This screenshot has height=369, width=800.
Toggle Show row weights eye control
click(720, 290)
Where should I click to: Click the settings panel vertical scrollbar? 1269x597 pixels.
--*--
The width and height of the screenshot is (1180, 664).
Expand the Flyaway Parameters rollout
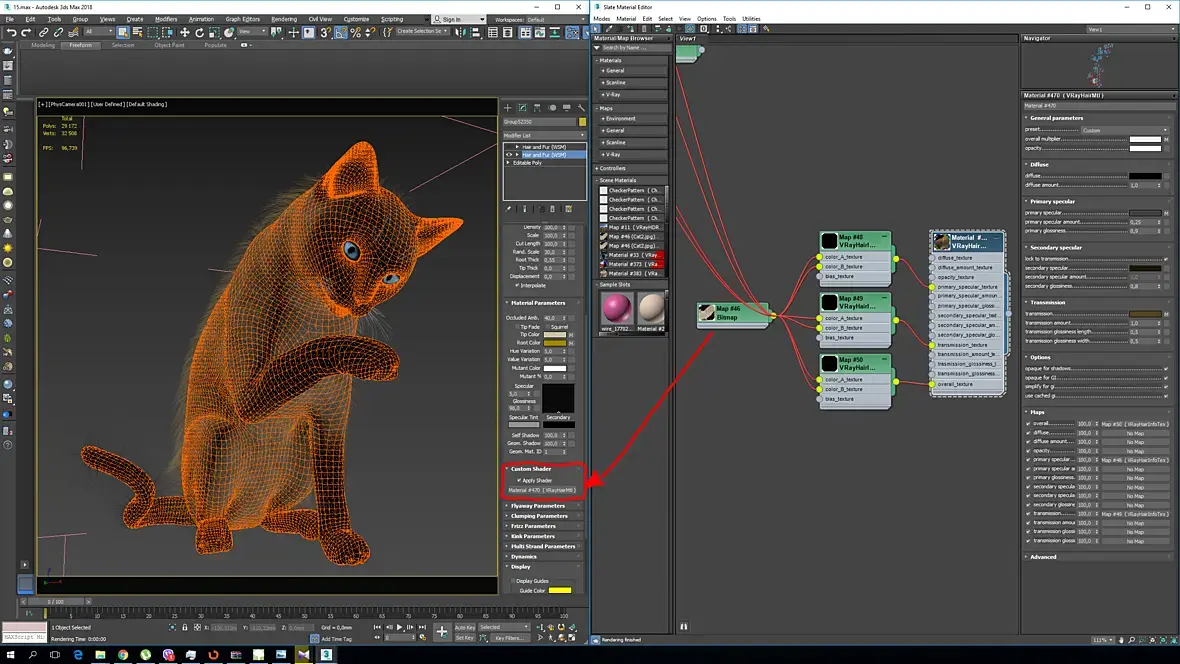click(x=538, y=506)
--*--
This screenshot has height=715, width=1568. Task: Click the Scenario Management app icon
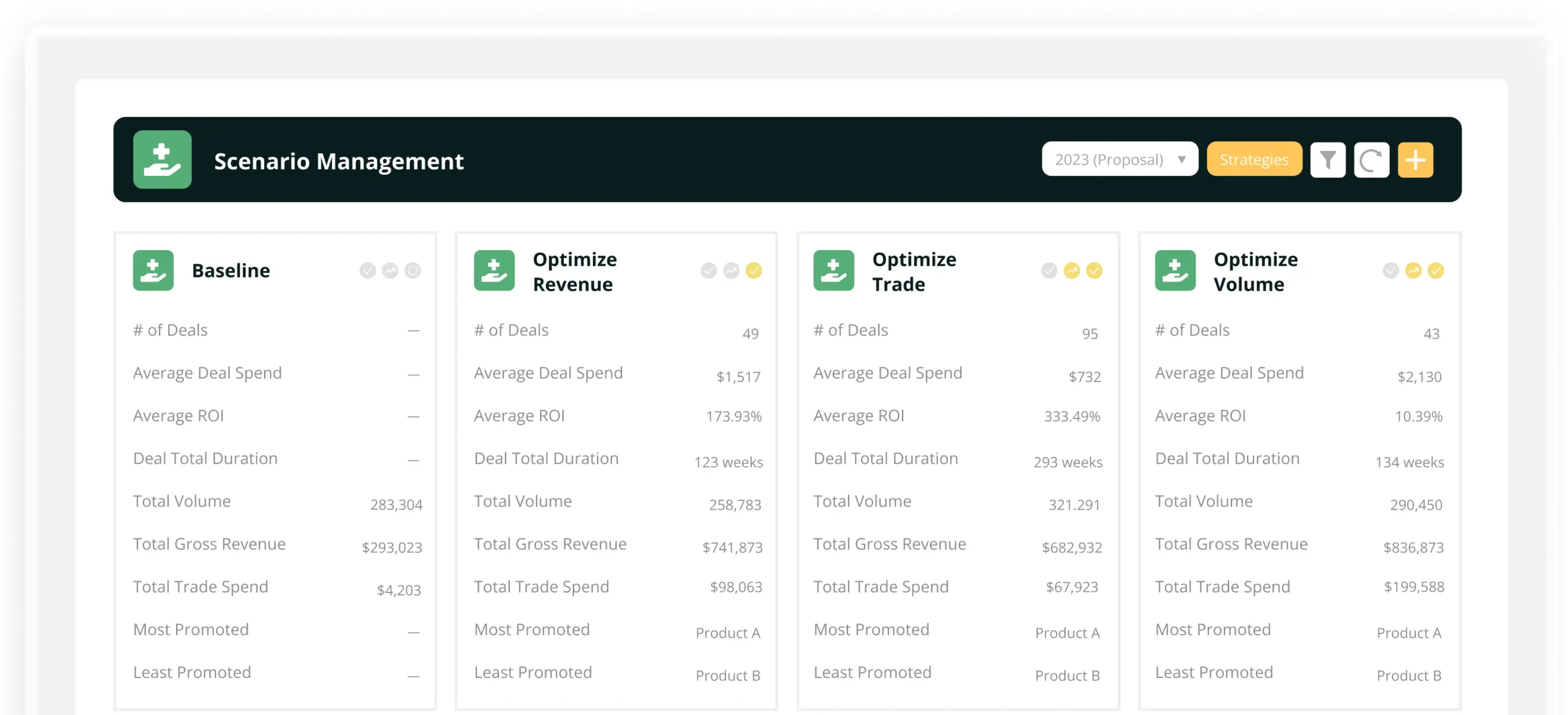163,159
--*--
Rewrite everything from the line containing "This screenshot has height=369, width=800." down to the line containing "Where should I", both included, keeping every line and scaling each click coordinate in the answers by 2.3, rounded to a whole number with halves rounding up. Leave all other numbers unchanged.

This screenshot has height=369, width=800.
Toggle Show row weights eye control
click(1656, 667)
Where should I click to: Click the settings panel vertical scrollbar? 1269x597 pixels.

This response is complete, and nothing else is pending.